Not just slow. They are not delivering. Too much oxbridge, and too little relevance and impact.
Prime Minister Narendra Modi recently issued a sharp rebuke to the Indian Foreign Service (IFS), expressing dissatisfaction with senior diplomats for their slow, cautious, and narrow approach to international relations. The appointment of Dinesh Trivedi as India’s Ambassador to Bangladesh signaled this shift, highlighting a move toward more strategically calibrated appointments.
The core criticism centers on "diplomatic vectoring" a tendency to reduce diplomacy to routine courtesies, cultural events, and bureaucratic rituals rather than substantive strategic engagement. This inertia, observed in both veteran and younger officers, is seen as a structural fault line that hinders India’s global ambitions and doctrine of strategic autonomy.

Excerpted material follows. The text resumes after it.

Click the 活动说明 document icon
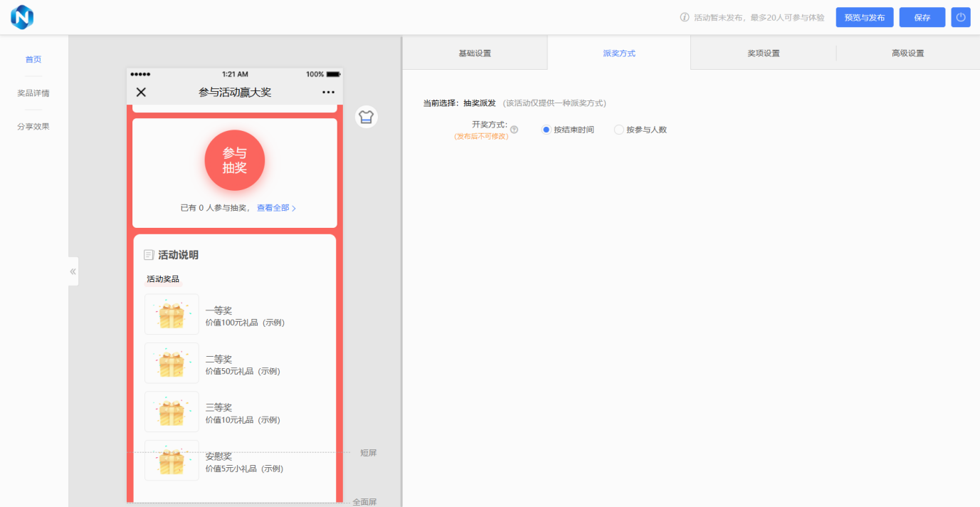 point(149,255)
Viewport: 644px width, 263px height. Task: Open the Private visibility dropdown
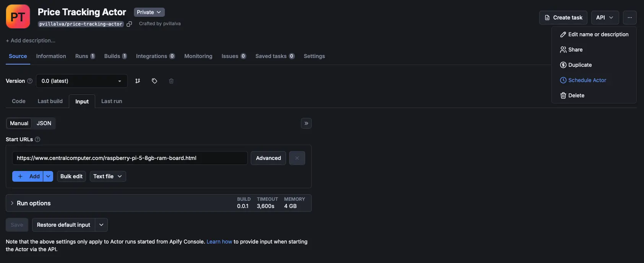coord(149,12)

To address this, the government is advocating for a transition to "Smart Power Diplomacy." This model demands a "whole of government" approach, where officers move beyond siloed operations to build deep, resilient networks and actively engineer pathways for India’s strategic and economic interests. The message from the top is clear: the era of "photo op diplomacy" is over. The IFS must now replace bureaucratic routine with intellectual sharpness and purposeful urgency to match India’s accelerating rise on the global stage.